• To do
In the records below, find the line with "At what coordinates should I click to accomplish: Select" and the line with "Open the chart". Print both exactly, along with every line between them, and no other line.

• Records for the task
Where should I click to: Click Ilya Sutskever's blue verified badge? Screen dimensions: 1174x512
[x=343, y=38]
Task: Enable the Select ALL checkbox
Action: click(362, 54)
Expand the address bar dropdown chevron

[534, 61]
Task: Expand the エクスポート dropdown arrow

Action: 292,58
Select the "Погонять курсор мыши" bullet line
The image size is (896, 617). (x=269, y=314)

==

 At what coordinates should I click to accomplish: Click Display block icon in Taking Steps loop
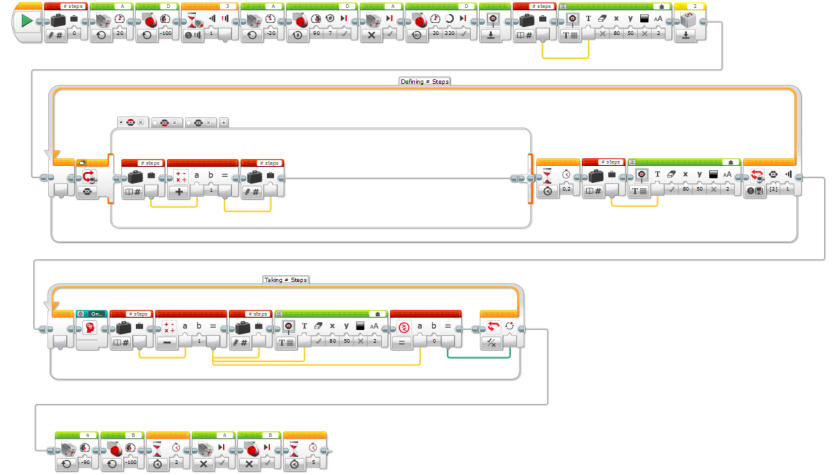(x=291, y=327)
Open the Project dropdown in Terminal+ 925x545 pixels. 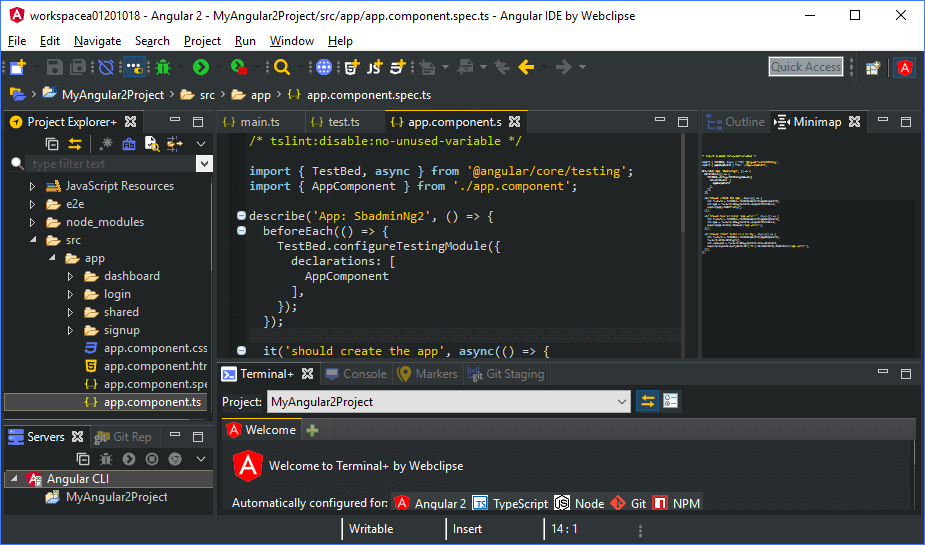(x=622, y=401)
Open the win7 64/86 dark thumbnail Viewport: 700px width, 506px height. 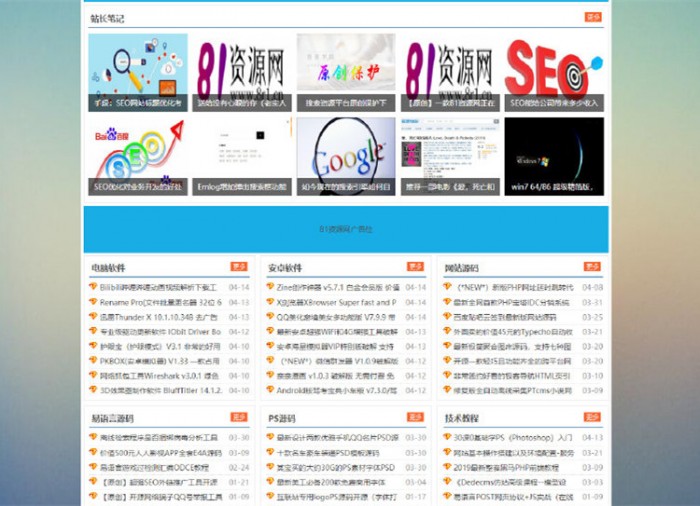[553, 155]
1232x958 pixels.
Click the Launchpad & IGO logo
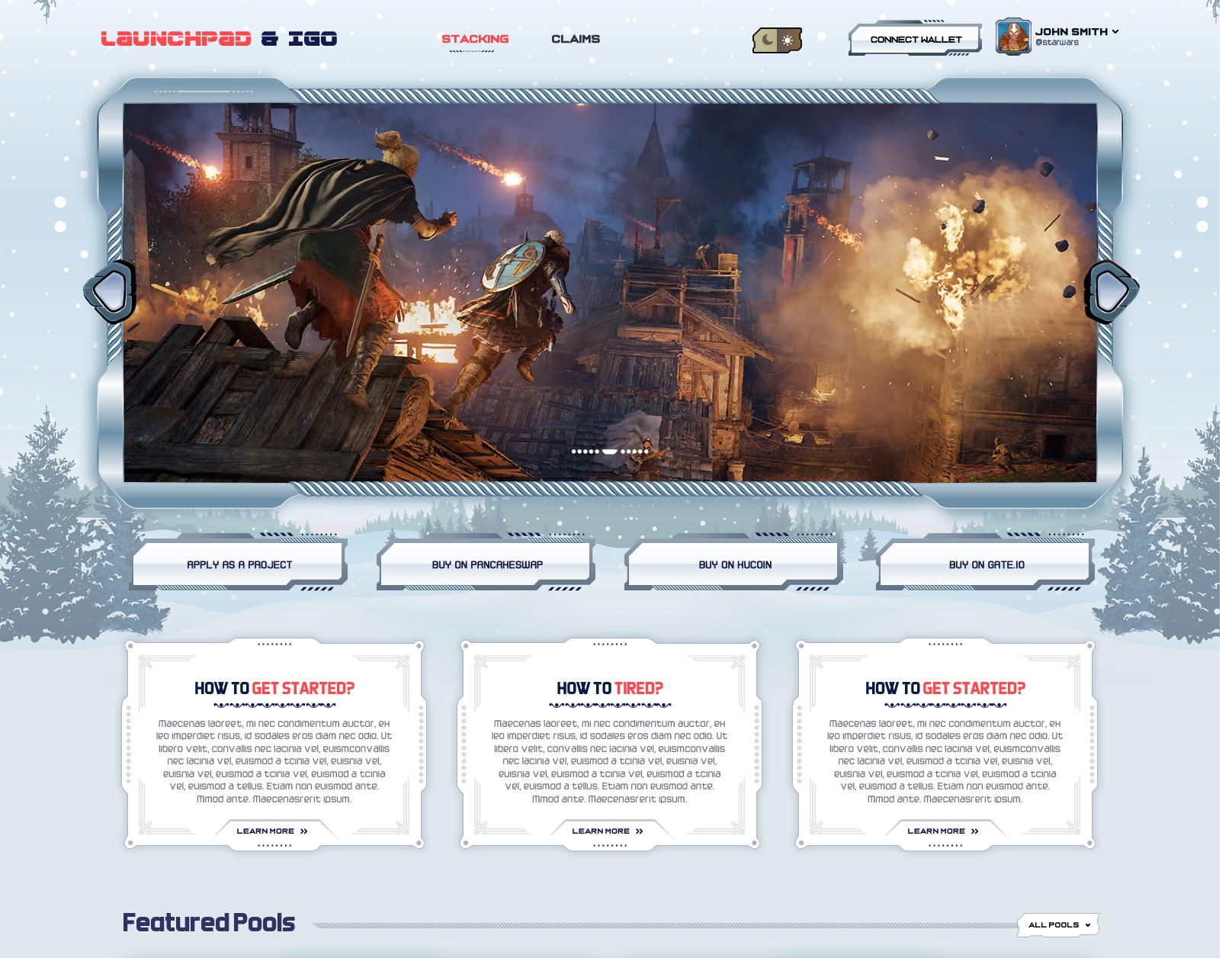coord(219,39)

...

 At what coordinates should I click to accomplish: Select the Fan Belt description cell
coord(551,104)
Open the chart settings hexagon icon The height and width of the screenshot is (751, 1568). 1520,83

• Answer to this problem
 At what coordinates should I click to accomplish: Select the Fan Belt description cell
coord(551,104)
Open the chart settings hexagon icon The height and width of the screenshot is (751, 1568). 1520,83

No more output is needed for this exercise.